Papa Francisco chama a atenção à degradação moral e ética que vivemos e convida que “voltemos a promover o bem, para nós mesmos e para toda humanidade, e assim caminharemos juntos para um crescimento genuíno e integral” (FT 113).
O Papa destaca o valor da solidariedade e a necessidade das famílias se responsabilizarem pela transmissão da fé e dos valores “do amor, da fraternidade, da convivência, da partilha, da atenção e do cuidado pelo outro”. Outros agentes sociais, culturais têm a responsabilidade de promover a educação do ponto de vista moral, espiritual e social.
Para o Papa, a solidariedade se manifesta, de forma concreta, no serviço, no cuidado sobretudo dos mais frágeis. Solidariedade para o Papa “é pensar e agir em termos de comunidade, de prioridade da vida de todos sobre a apropriação dos bens por parte de alguns. É também lutar contra as causas estruturais da pobreza, a desigualdade, a falta de trabalho, a terra e a casa, a negação dos direitos sociais e laborais. É fazer face aos efeitos destrutivos do império do dinheiro”. Dentro desta lógica, o Papa repropõe a função social da terra e recorda o que disse São João Paulo II na Centesimus Annus: “Deus deu a terra a todo gênero humano, para que ela sustente todos os seus membros, sem excluir nem privilegiar ninguém”.
Por fim, o Papa lembra que os direitos não podem ter fronteiras; que há direitos que “precedem qualquer sociedade, porque derivam da dignidade concedida a cada pessoa enquanto criada por Deus”. Se compreendemos todo ser humano como meu irmão e minha irmã, então não importa onde nasceu, antes merece, e realmente deve, ser tratado como gente, como filho e filha de Deus.
É preciso, portanto segundo o pontífice Francisco, entrar numa nova lógica, um novo modelo nas relações locais e internacionais. “É preciso reconhecer os direitos individuais, mas também os direitos sociais e os direitos dos povos”. “É possível desejar um planeta que garanta terra, teto e trabalho para todos. Esse é o verdadeiro caminho da paz, e não a estratégia míope de semear medo e desconfiança perante ameaças externas”.

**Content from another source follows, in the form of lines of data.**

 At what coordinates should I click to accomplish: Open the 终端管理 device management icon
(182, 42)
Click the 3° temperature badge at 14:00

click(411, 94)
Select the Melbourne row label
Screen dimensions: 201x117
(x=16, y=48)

Com o Papa Francisco, desafiemo-nos a “sonhar e a pensar em uma humanidade diferente”, um mundo aberto e empenhado com a reciprocidade do amor e do cuidado que promove a dignidade e sempre gera vida.
[1] Este texto tem como base o capítulo terceiro da Carta Encíclica do Papa Francisco, Fratelli Tutti (n. 87-127). As citações entre aspas pertencem sempre a estes números do documento.
[2] Mons. Cleocir Bonetti: Licentiatum in Historia Ecclesiae, Pontificia Universitas Gregoriana, Roma, Italia; Baccalaureum in Historia AC Bonis Culturalibus Ecclesiae, Pontifícia Universidade Gregoriana, Roma, Italia; Pós-Graduado em Psicopedagogia, Faculdade de Filosofia Nossa Senhora da Imaculada Conceição, Viamão, RS; Graduado em Teologia, Itepa Faculdades, Passo Fundo, RS; Licenciado em Filosofia, Faculdade de Filosofia Nossa Senhora da Imaculada Conceição, Viamão, RS.